Aid to the Palestinians is considered too important to cut, a source close to a leading congressional appropriator said.

That doesn’t mean Palestinians should expect less scrutiny, however: Members of Congress had tough questions last week for the Bush administration’s two top envoys to the Middle East at a House International Relations Committee hearing.

David Welch of the State Department and Gen. William Weld, the security envoy, acknowledged problems in the Palestinian Authority.

“Although President Mahmoud Abbas has taken some steps to assert control, overall Palestinian Authority performance to date has been far from satisfactory,” Welch said. “The P.A. must move quickly to establish order and to take steps to dismantle the infrastructure of terror.”

The Palestinian Authority was unable to control the border with Egypt in the days after Israel withdrew, raising the specter of increased arms smuggling to terrorists. The border has quieted in recent days, but Hamas and other terrorist groups have begun launching rocket attacks on Israel, drawing a harsh Israeli response.

Congress has the power to slow the arrival of more funds by exercising its right to scrutiny, and members said they would closely watch the aftermath of Israel’s withdrawal.

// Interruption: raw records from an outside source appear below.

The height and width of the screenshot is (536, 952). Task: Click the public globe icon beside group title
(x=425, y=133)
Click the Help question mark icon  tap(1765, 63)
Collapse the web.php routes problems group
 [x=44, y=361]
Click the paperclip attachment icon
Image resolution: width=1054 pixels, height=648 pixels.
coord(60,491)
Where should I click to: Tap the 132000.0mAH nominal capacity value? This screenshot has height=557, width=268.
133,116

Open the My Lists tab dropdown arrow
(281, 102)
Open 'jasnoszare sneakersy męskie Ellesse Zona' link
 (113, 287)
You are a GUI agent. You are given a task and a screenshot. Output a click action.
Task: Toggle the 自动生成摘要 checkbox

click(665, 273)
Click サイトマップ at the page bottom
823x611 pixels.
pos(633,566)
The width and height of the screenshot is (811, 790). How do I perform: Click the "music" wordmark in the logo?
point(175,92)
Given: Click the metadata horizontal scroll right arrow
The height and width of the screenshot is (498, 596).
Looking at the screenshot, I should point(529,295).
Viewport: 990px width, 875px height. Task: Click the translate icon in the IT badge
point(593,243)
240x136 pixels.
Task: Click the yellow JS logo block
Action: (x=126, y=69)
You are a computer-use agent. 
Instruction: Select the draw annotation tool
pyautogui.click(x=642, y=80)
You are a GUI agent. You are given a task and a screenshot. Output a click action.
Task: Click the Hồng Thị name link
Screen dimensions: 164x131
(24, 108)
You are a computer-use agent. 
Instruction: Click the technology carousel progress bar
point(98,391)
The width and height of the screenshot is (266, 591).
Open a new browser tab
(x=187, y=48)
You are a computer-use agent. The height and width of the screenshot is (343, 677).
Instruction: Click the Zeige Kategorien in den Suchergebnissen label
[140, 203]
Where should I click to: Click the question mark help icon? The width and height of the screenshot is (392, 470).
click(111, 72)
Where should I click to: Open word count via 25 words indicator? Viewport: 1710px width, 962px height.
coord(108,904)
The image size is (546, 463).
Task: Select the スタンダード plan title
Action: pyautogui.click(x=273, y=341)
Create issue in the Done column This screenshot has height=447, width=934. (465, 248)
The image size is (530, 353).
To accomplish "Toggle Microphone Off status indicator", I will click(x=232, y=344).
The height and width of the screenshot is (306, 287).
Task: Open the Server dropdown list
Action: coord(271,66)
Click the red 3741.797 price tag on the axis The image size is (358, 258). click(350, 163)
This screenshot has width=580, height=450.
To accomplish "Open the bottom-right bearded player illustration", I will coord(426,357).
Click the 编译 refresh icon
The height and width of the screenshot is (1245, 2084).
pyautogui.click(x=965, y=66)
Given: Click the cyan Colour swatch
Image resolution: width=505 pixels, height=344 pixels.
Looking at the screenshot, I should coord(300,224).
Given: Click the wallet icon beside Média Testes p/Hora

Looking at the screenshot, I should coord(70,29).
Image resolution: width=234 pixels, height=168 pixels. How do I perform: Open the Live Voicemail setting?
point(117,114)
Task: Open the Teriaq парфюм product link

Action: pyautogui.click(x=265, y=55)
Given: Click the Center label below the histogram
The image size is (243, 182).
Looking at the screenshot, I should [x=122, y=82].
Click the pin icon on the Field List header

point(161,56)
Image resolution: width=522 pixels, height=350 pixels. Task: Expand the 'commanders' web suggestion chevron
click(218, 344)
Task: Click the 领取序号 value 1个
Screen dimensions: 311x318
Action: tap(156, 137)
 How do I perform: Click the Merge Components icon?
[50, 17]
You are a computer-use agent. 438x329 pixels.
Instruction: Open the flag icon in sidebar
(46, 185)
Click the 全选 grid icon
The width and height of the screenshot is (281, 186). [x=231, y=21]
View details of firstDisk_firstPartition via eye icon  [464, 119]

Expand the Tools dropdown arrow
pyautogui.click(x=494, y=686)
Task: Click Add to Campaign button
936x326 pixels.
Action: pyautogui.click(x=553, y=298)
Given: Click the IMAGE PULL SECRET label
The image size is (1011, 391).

“In the midst of this chaos, the spotlight has now clearly shifted to the Palestinian Authority, which must now show that it can effectively and successfully govern Gaza,” said Rep. Ileana Ros-Lehtinen (R-Fla.), chairwoman of the Middle East subcommittee.

Palestinians say they need money fast to assert control. Diana Buttu, an adviser to Abbas, said the Palestinian Authority is concerned that the international community has yet to provide some $3 billion it pledged ahead of Israel’s pullout. Much of that money is to go to construction projects that would create jobs.

“The international community has not followed through with its promises,” she said Tuesday in a conference call organized by the Israel Policy Forum. “That will be something that Hamas pick up and run with.”